The $4 billion will be spent between 2015 and 2017, as the world's most popular beverage maker is facing increasing competition within the Chinese market. The company has already committed to investing $4 billion in the country through 2014.
Retuers quoted Shaun Rein, a Shanghai-based director of China Market Research Group as saying, “The beverage market is quite competitive right now and Coke is going to have to do a lot more acquisitions rather than growing through organic growth.”Coca-Cola maintains a 16 percent market share by total volume in 2012, down from 16.6 percent five years ago. Chinese consumers are beginning to shun international brands like Coca-Cola, while embracing domestic brands such as JDB whose signature Jia Duo Bao Red Can outsells Coca-Cola in may provinces, despite being twice the price.

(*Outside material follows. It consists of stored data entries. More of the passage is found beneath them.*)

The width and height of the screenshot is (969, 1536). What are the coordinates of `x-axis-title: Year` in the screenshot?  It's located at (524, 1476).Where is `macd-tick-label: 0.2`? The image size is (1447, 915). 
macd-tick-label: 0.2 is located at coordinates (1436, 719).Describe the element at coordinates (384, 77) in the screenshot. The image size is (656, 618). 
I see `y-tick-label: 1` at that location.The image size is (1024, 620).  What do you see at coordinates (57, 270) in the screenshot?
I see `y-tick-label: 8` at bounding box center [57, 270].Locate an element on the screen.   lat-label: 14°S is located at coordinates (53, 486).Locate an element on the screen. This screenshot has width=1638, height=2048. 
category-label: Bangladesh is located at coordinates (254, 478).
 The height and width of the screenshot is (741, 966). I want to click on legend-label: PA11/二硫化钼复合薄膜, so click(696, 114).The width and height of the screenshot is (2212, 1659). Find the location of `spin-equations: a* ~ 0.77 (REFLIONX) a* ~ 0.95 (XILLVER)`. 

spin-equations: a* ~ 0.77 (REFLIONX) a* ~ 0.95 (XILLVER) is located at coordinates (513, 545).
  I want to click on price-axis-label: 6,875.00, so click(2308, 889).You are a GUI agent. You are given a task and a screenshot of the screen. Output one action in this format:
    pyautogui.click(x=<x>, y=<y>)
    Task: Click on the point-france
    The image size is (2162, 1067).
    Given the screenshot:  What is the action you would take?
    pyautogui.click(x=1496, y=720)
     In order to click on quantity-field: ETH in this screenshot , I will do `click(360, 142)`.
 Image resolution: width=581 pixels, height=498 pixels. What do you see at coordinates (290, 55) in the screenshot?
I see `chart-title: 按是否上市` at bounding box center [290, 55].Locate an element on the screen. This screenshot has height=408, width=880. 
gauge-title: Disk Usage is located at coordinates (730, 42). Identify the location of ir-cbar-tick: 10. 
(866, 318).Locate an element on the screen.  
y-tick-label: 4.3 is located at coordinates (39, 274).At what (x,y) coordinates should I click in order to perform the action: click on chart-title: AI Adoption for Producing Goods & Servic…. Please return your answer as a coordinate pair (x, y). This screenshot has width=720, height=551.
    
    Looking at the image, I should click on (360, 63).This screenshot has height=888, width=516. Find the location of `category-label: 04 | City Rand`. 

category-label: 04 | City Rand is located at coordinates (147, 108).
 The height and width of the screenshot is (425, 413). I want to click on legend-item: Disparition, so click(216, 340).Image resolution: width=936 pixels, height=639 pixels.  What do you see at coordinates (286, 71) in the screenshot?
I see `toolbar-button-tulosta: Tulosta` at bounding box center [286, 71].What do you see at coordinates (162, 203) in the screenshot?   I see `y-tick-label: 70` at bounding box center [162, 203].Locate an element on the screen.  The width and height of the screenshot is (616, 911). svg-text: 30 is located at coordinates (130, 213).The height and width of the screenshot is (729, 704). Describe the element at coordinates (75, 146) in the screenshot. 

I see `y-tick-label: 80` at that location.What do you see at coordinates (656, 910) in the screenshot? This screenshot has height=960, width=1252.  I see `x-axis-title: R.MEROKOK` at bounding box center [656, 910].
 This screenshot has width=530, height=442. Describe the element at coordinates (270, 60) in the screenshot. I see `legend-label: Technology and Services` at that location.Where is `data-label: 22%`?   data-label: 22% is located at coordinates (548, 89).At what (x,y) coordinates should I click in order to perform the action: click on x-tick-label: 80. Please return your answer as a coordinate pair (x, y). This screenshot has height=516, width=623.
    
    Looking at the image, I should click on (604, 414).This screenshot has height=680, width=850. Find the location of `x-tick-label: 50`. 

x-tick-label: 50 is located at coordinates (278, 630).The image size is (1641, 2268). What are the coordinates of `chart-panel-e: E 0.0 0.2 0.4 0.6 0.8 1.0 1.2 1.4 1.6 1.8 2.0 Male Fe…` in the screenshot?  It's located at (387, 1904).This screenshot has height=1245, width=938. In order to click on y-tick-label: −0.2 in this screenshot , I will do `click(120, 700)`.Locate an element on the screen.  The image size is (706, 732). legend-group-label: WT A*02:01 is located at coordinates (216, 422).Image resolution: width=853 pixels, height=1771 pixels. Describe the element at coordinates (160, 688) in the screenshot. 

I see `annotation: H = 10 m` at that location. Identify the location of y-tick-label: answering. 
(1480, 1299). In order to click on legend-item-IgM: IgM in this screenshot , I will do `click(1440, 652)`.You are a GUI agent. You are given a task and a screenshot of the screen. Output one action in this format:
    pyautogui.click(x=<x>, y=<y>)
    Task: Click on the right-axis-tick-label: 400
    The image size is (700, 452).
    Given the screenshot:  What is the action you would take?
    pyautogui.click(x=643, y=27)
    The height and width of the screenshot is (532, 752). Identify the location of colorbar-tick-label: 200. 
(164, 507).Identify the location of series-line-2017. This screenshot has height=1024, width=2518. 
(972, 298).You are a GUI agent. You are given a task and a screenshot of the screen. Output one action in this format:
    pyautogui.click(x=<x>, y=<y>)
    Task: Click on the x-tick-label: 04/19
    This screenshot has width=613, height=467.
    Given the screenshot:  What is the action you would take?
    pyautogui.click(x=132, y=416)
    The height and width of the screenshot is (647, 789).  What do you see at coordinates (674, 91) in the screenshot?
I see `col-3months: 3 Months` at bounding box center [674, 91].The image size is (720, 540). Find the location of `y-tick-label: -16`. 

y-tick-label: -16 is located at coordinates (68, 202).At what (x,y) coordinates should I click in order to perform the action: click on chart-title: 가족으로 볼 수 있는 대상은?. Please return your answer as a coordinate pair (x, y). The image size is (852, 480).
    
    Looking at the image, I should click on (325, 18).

Coca-Cola's investments in China should not come as a surprise. According to Market Research, the Chinese carbonated soft drink market is expected to appreciate at a compounded annual growth rate of 3.5 percent throughout 2012 to 2017.Coca-Cola's competitors are also heavily investing in the Chinese market. PepsiCo PEP plans to open 10 to 12 new plants in China over the next few years with a $3.5 billion investment.
Coca-Cola joins the ranks of many American beverage and food companies that are looking at China to fuel future earnings. Starbucks SBUX considers China one of its fastest and most important markets with over 3,000 stores. Yum! Brands YUM is the largest restaurant chain in the Chinese market through its thousands of KFC and Pizza Hut stores across the country.